- Page -
•••••

Le 6 juin 1944, à l'aube, une armada de 4266 navires de transport et 722 navires de guerre s'approche des côtes normandes. Elle s'étale sur un front de 35 kilomètres et transporte pas moins de 130.000 hommes, Britanniques, Étasuniens ou Canadiens pour la plupart. Plus de 10.000 avions la protègent.
Baptisé du nom de code «Overlord» (suzerain en français), cette opération aéronavale demeure la plus gigantesque de l'Histoire, remarquable autant par les qualités humaines de ses participants que par les prouesses en matière d'organisation logistique et d'innovation industrielle et technique. Elle était attendue depuis plus d'une année par tous les Européens qui, en Europe occidentale, luttaient contre l'occupation nazie.
Les Anglo-Saxons s'entendent pour en finir
Après des victoire fulgurantes sur tous les fronts de 1939 à 1941, les Allemands ont éprouvé leur premier revers à El-Alamein, en octobre 1942, face aux Anglais (et des Français), et dès lors, n'ont plus cessé de perdre du terrain, essuyant leur plus grave défaite à Stalingrad, face aux Soviétiques.
Les Anglo-Saxons (Américains et Britanniques) débarquent en Afrique du nord le 8 novembre 1942 et du 14 au 24 janvier 1943, le président américain Franklin Roosevelt et le Premier ministre britannique Winston Churchill tiennent conférence à Casablanca sur la poursuite de la guerre.

•••••

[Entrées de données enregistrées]
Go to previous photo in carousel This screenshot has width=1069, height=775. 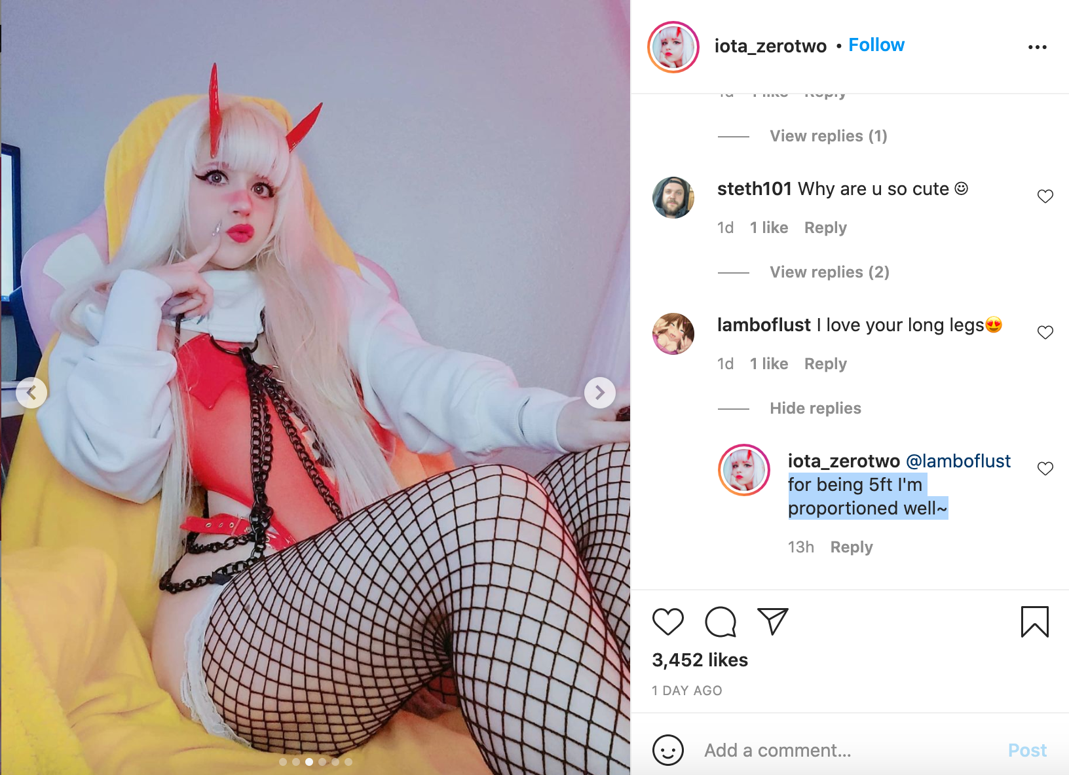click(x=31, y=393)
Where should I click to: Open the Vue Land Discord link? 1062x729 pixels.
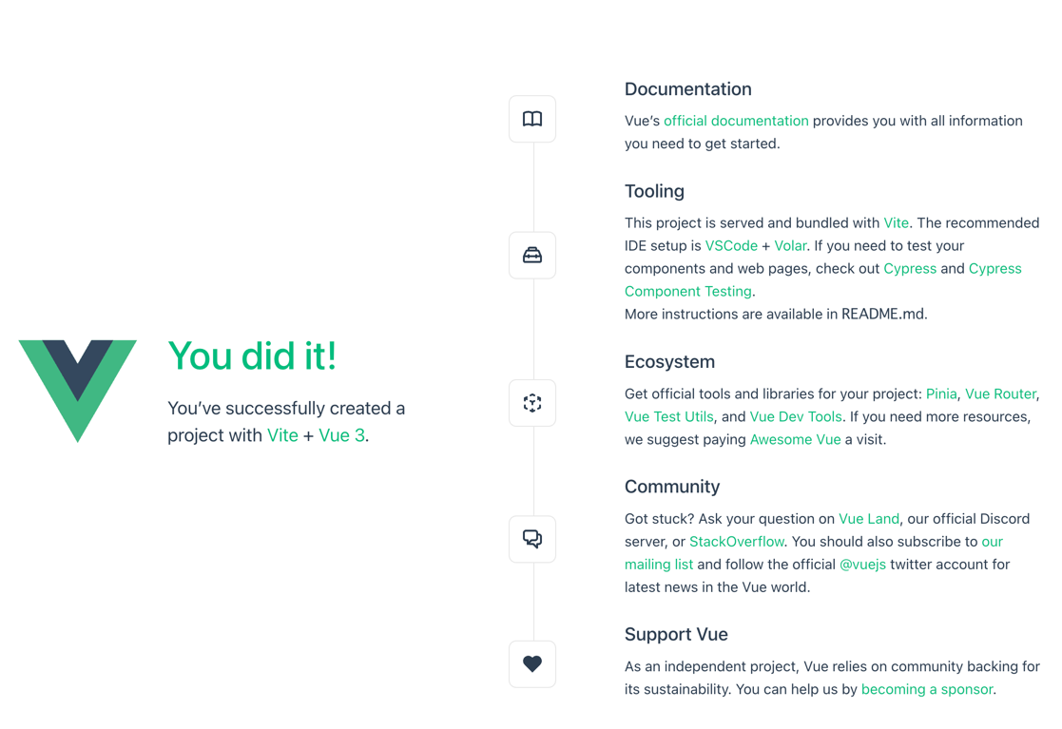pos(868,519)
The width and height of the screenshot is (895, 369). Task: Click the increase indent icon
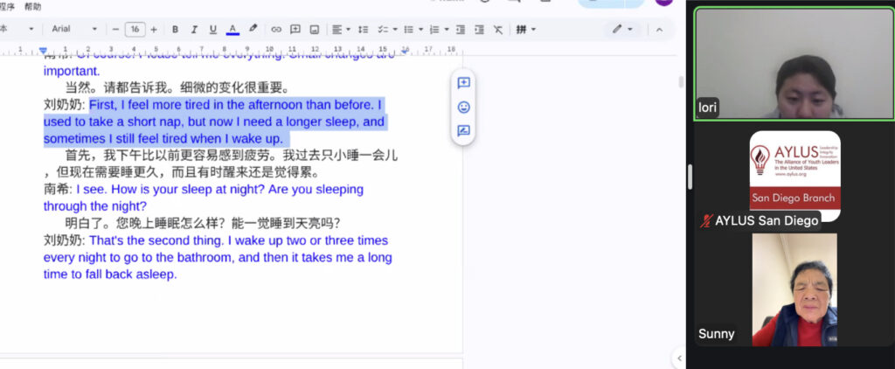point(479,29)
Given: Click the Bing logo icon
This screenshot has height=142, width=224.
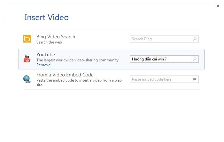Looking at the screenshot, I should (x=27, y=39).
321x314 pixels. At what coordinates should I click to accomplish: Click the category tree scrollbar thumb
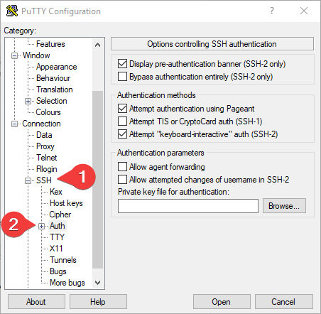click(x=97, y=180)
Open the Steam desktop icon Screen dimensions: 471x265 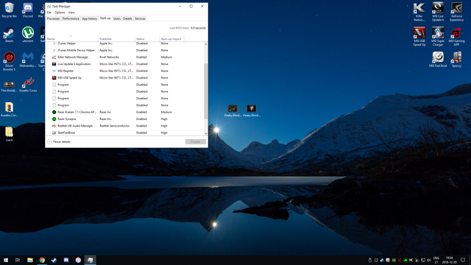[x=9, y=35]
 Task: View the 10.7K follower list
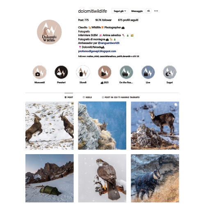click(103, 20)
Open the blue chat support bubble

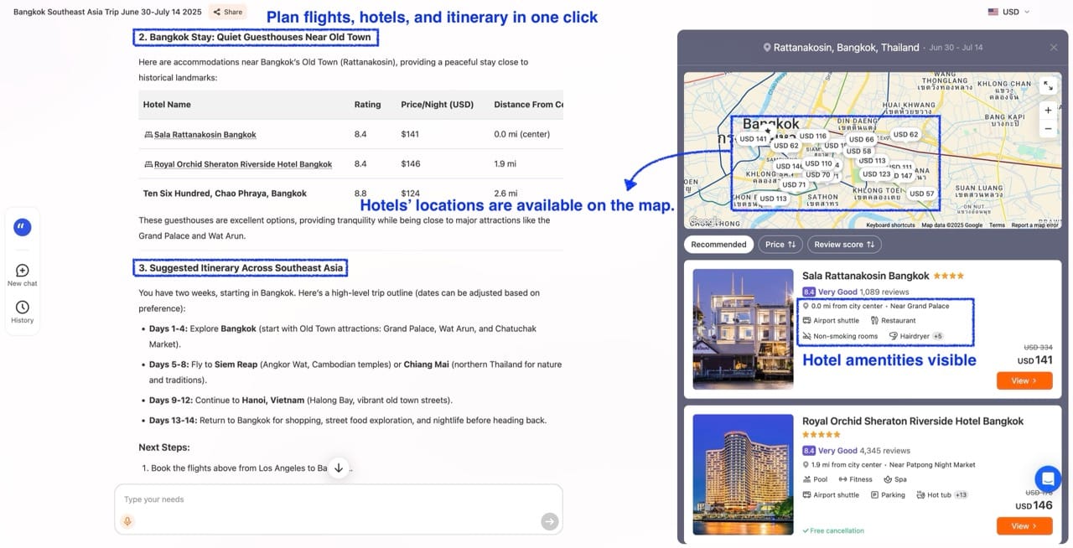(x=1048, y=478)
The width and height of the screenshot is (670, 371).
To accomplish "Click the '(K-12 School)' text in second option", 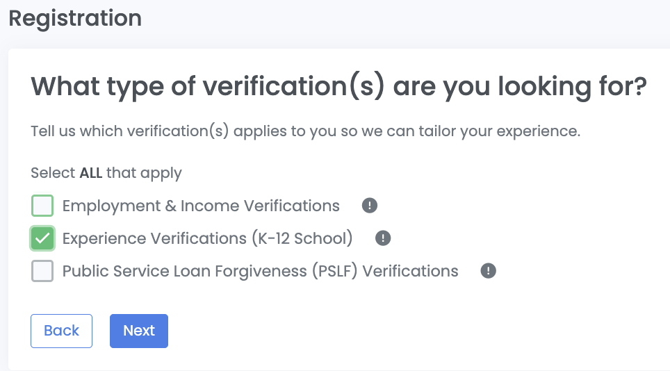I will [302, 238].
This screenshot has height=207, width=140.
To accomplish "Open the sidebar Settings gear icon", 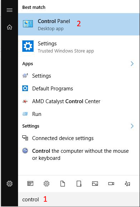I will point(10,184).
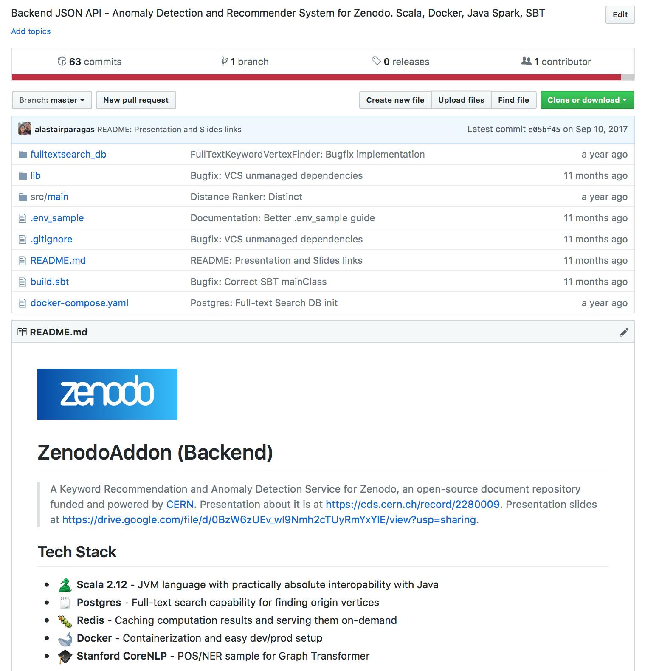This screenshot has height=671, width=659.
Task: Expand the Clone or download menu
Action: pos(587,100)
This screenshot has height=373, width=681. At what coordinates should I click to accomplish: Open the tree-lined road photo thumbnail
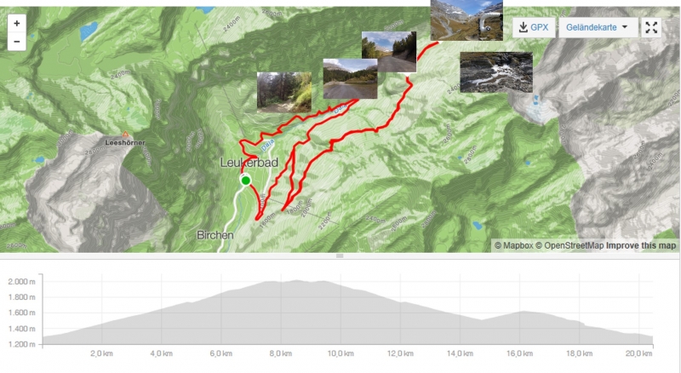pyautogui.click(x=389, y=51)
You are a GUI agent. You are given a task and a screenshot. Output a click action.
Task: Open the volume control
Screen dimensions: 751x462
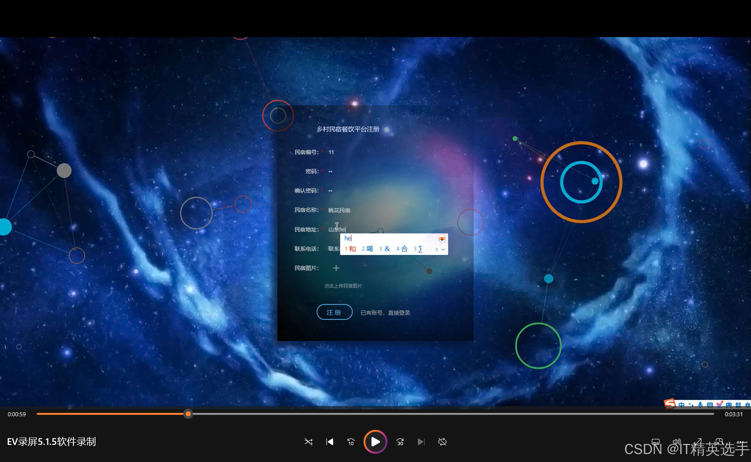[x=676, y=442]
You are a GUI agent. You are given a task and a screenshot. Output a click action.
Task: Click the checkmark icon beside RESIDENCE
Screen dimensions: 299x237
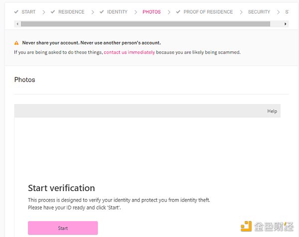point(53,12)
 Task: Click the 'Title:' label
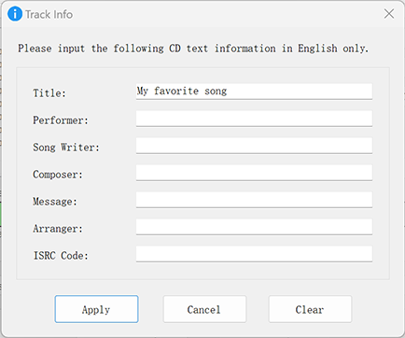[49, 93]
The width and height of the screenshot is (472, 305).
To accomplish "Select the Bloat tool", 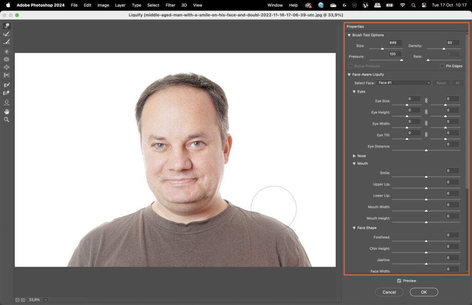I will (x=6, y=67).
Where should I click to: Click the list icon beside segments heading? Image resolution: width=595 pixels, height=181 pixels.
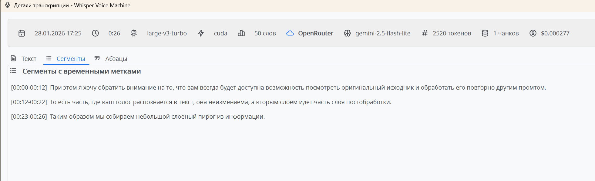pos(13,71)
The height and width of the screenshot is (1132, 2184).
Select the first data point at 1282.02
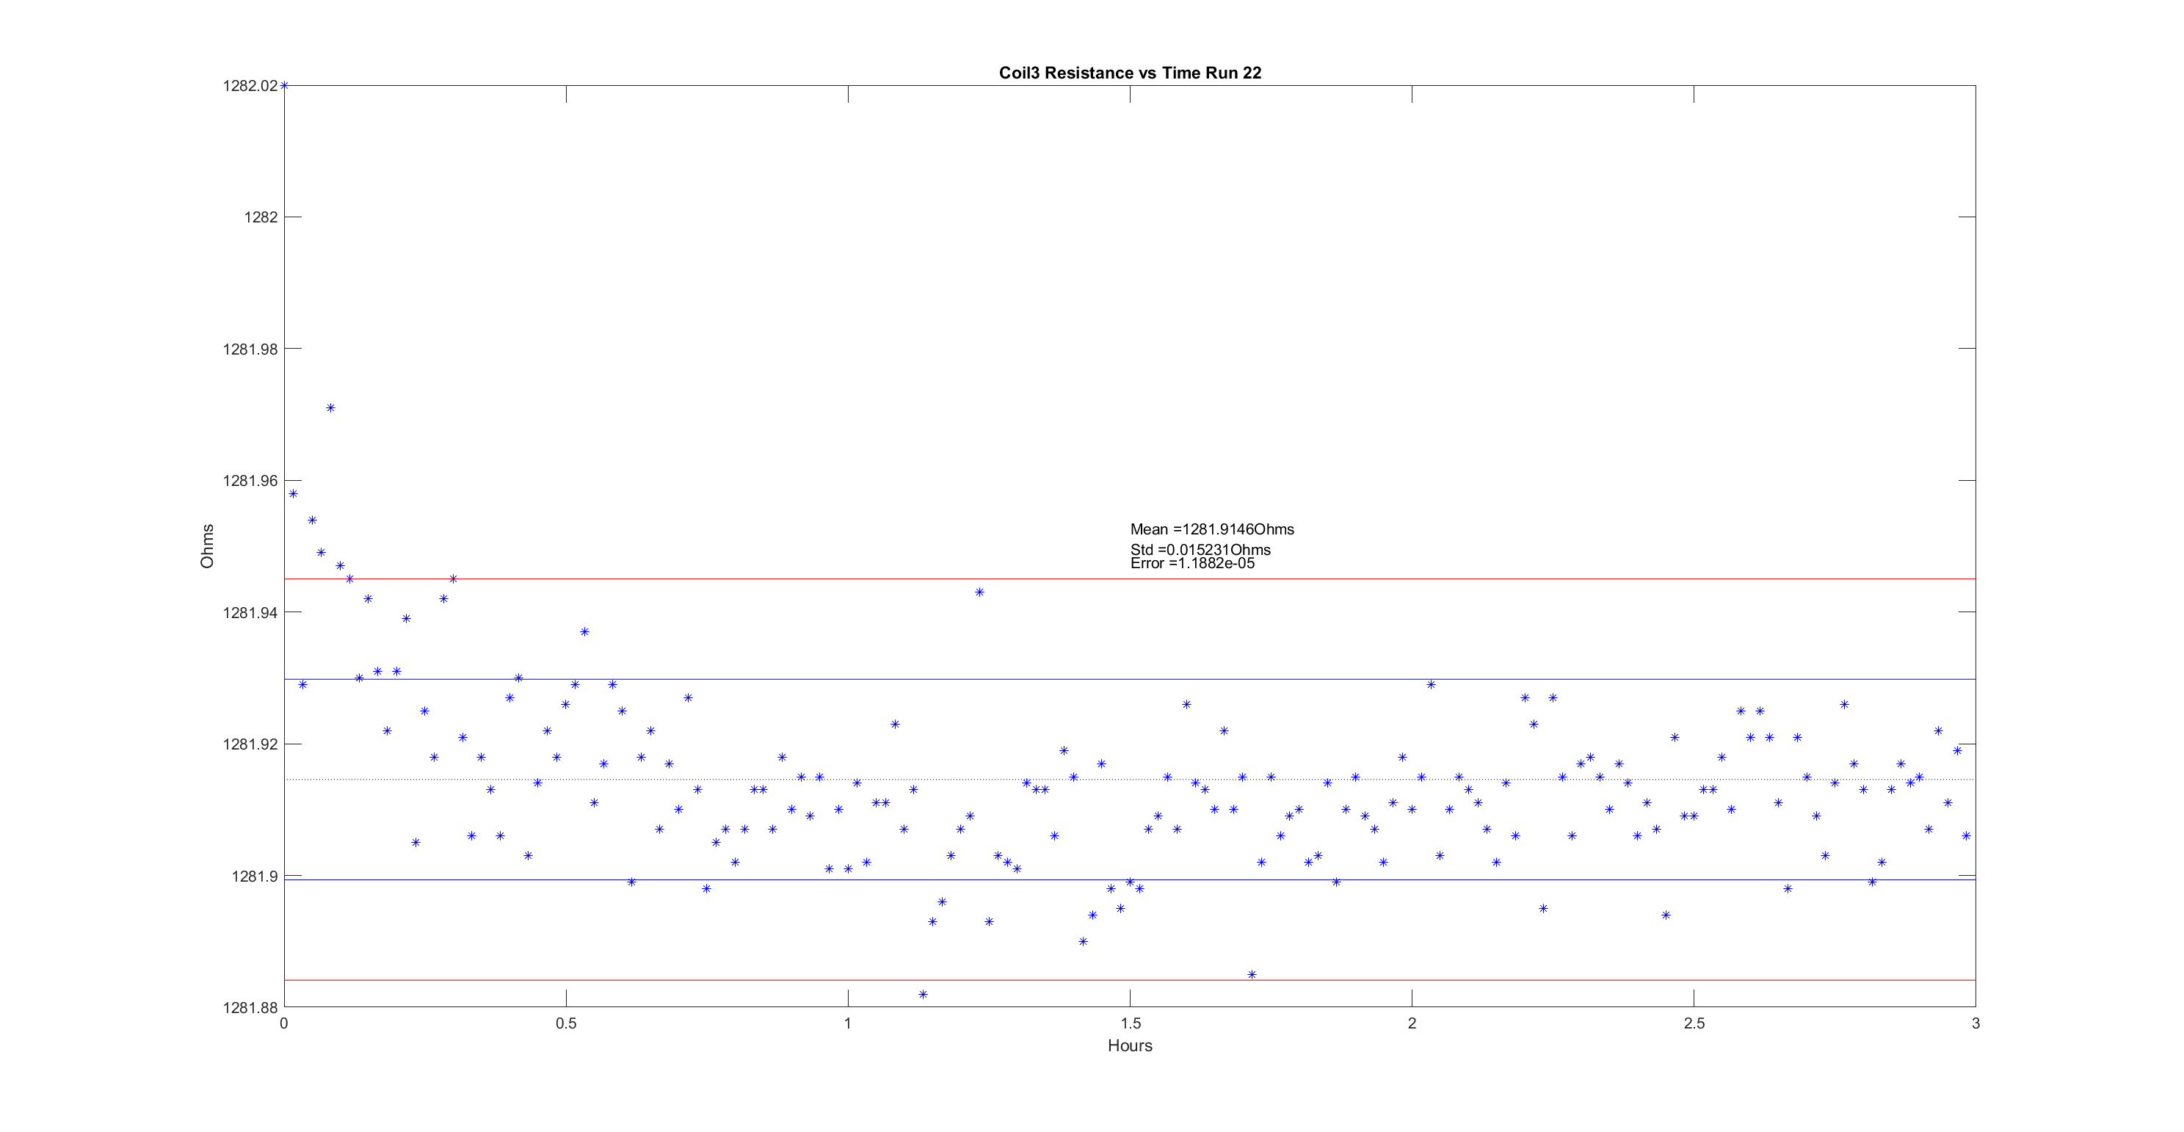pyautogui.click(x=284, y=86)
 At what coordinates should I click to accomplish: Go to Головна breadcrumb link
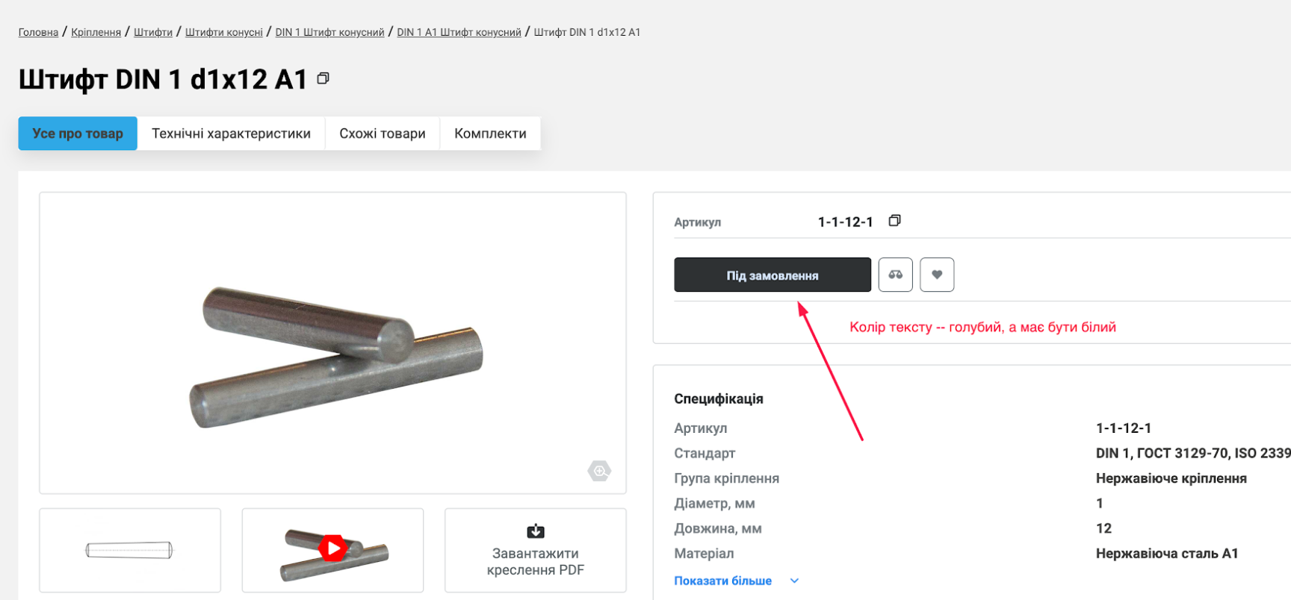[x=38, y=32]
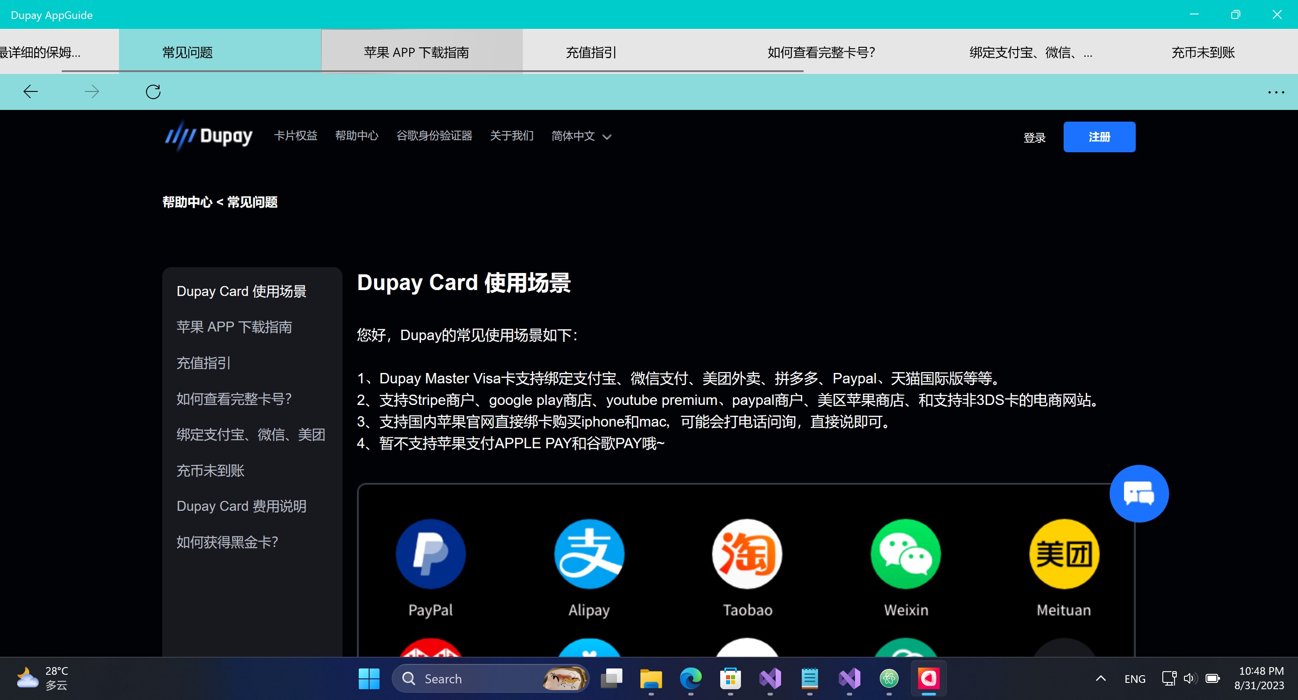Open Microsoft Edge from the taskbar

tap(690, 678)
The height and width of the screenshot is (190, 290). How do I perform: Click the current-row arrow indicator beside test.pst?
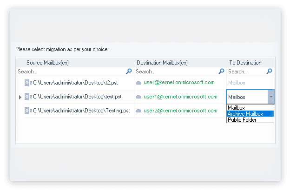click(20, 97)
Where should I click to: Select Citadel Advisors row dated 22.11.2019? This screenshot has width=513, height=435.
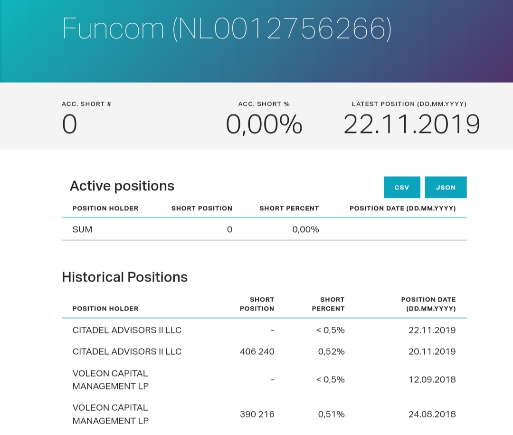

•••••

- Consigne 1 -
Traduisez en anglais cette phrase de la page sur le Débarquement : « Plus de 10.000 avions la protègent. »
- Consigne 2 -
Dans les entrées de données enregistrées, remplacez « screenshot » par « capture » entre la ligne qui contient « The height and width of the screenshot is (1132, 2184). » et la fin des entrées, bornes comprises. Recopiez uniquement ces lignes, sans les images.

- Réponse 1 -
More than 10,000 planes protect it.

- Réponse 2 -
The height and width of the capture is (1132, 2184).
Select the first data point at 1282.02
pyautogui.click(x=284, y=86)
 At what coordinates should I click to accomplish: Go to Головна breadcrumb link
[x=38, y=32]
Open Microsoft Edge from the taskbar

tap(690, 678)
The height and width of the capture is (190, 290). How do I perform: Click the current-row arrow indicator beside test.pst?
click(20, 97)
Where should I click to: Select Citadel Advisors row dated 22.11.2019? This capture has width=513, height=435.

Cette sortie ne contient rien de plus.